Figure 1. Evolution of the moons’ semi-major axes over time due to tidal dissipation inside Saturn.

The color-coding for each moon is indicated by moon initials (R=Rhea, D=Dione, T=Tethys, E=Enceladus, M=Mimas) to the right of panel (e). Tides result in transfer of angular momentum from fast-spinning Saturn into the moons’ orbits, increasing semi-major axes at a rate inversely proportional to the tidal Q of Saturn (second term in equation 4). Semi-major axes are shown as a function of time for five initial values of Saturn’s Q, all decreasing linearly to 2452.8 at the present day. These simplified models are used to determine appropriate starting moon semi-major axes or formation times for each starting Q. These are not fully accurate because moon-moon and moon-ring interactions are neglected; so is tidal dissipation inside the moons.

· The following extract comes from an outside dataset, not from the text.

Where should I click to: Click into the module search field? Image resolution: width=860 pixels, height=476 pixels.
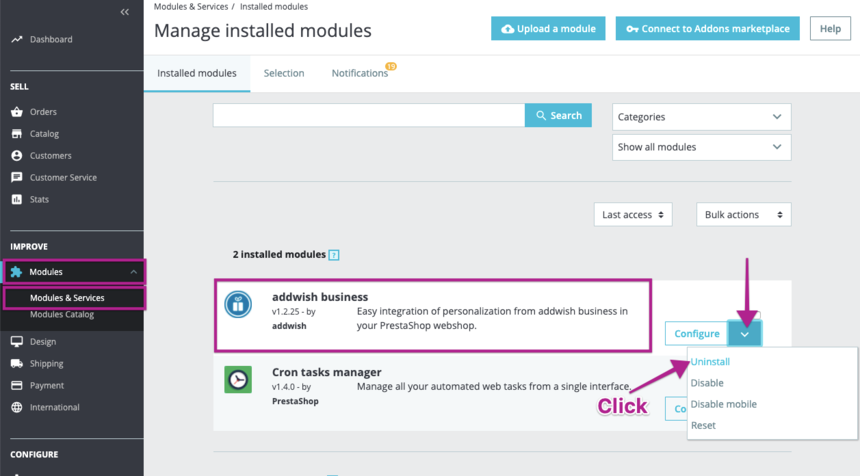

Accounting for interactions between Enceladus and the present-day ring would result in minimum initial Q ≿ 80000 (rather than Q ≿ 50000; panel c) for Enceladus to be primordial. The curves are overlain on color bands depicting Saturn and its rings. Major mean-motion resonances (j: j + k for j ≤ 5 and k ≤ 3) are indicated; those already present in panels to the left are grayed out and not all named.